Heidi comes out to welcome the designers and then she gives a stern warning to everyone that all of the judges were pregnant once! So they know what they're talking about. And let's start the show...
Here are my first impressions of the designs:
Logan - totally boring
Shirin - awesome
Nicolas - don't remember
Christopher - nice
Mitchell - dumb
Qrstál - very nice
Epperson - ohhhh, very elegant
Lousie - kiddish
Gordana - very nice
Johnny - Love it!
Malvin - ??
Ra'mon - Deep V dress hahah
Carol - very cute!
Althea - uh, revealing!
Irina - lovely
And here are the judges' evaluations:
Ra'mon
Too busy, sloppy, confusing - bowling ball bag! Ha, Mitchell was right.
Louise
Like lingerie, love the tiered effect (wait, this dress was top three?)
Athea
Appropriate, love the lines, love the color, love the jersey, bust is exposed! (I thought so)
Malvin
He's using words like egg, and cocoon when describing his design.
The sling is disturbing, do you want to look like a chicken that has an egg?
Mitchell
How difficult is to make shorts?
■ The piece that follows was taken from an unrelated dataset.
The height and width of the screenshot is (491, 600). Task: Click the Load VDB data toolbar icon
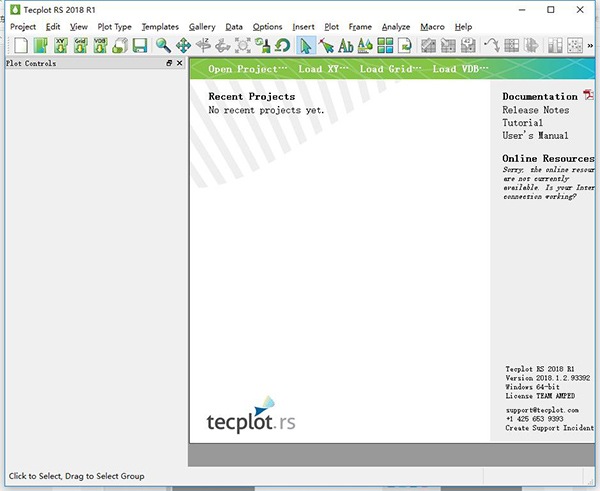click(x=101, y=45)
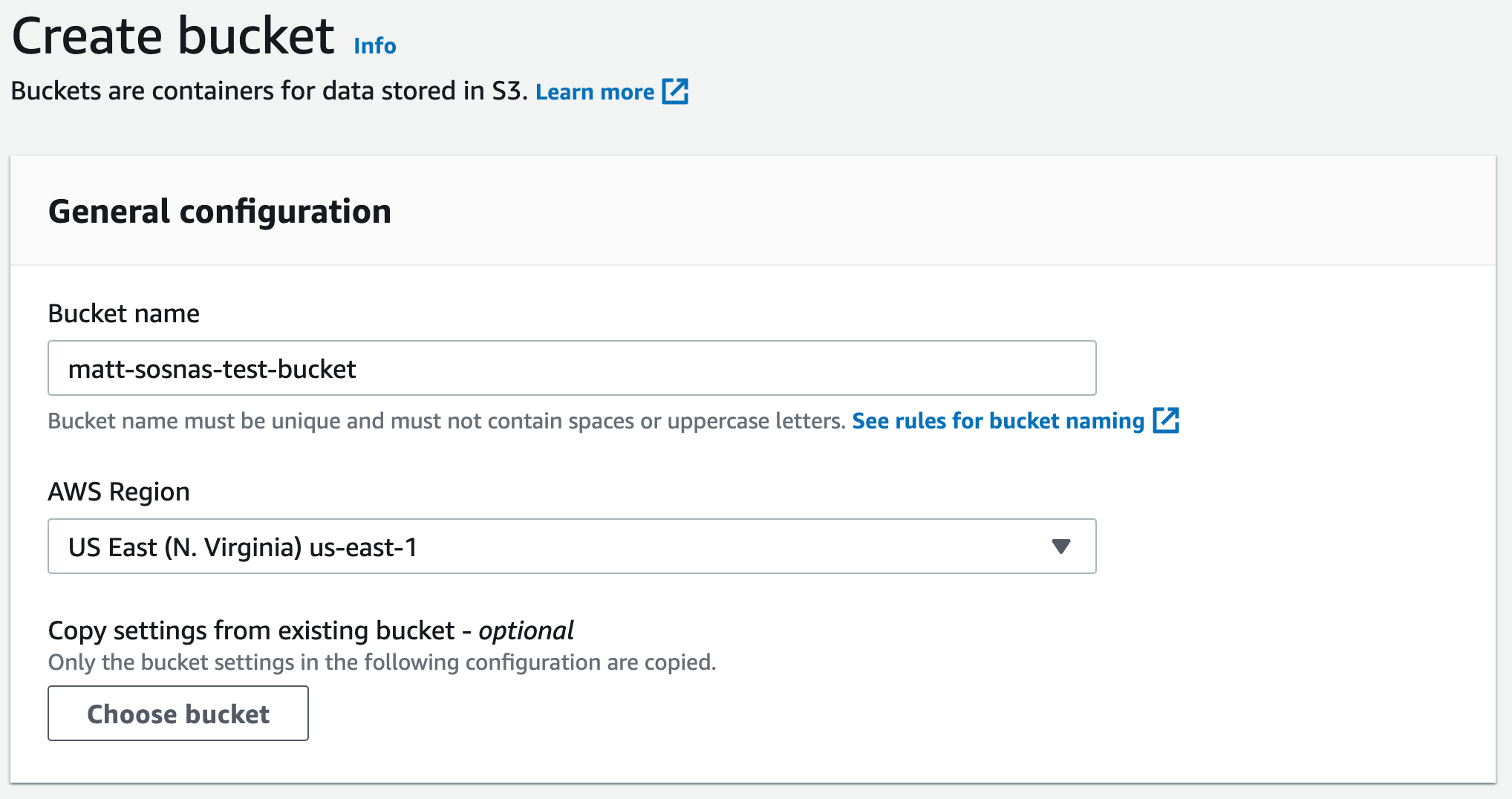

The shirt is too tight, she's a pregnant mess, don't think the execution worked out.
Shirin
There's no bad angle to this dress, delivered something that is very nicely done with nice details.
Heidi's heard what the designers had to say, and they're ready to have a little chit chat.
The winner is!
Shirin! Sweet, I love that dress, it really is beautiful.
And the eye-opening loser is: Mitchell, Mitchell, Mitchell, Mitchell....MALVIN! WTF?? No!
Malvin goes back to say his good-byes, and with a sorrowful face declares that he is just too conceptual for America. I think it's too conceptual for Heidi, since America had nothing to do with this. Not that I'm defending his bizarre egg creation. We also get to hear all about what Malvin has learned from this experience, and here it is: Malvin learned how strong he is grounded as a designer, as a philosopher and as a person.
Apparently the one area he's not strongly grounded in is self-awareness. Oh well, good-bye Malvin.
Ohhh, next week they work in teams of two - could it be double eliminations?
Moments before.........
1 comment:
So hilarious! Loved the part about Heidi just barely stopping herself from telling Rebecca Romijn how fat she looks and instead saying she's beautiful. Must be hard for poor Heidi.
Also - yes, what idiot would want something "form fitting" while at their bloatiest, most uncomfortable state?
Also LOVED the catalogue of Ra'mon's deep V's. You'd think I would have noticed those, but I guess I became immune to them after Date My Ex.
I'm so excited that you're recapping PR! Happy days are here again!!!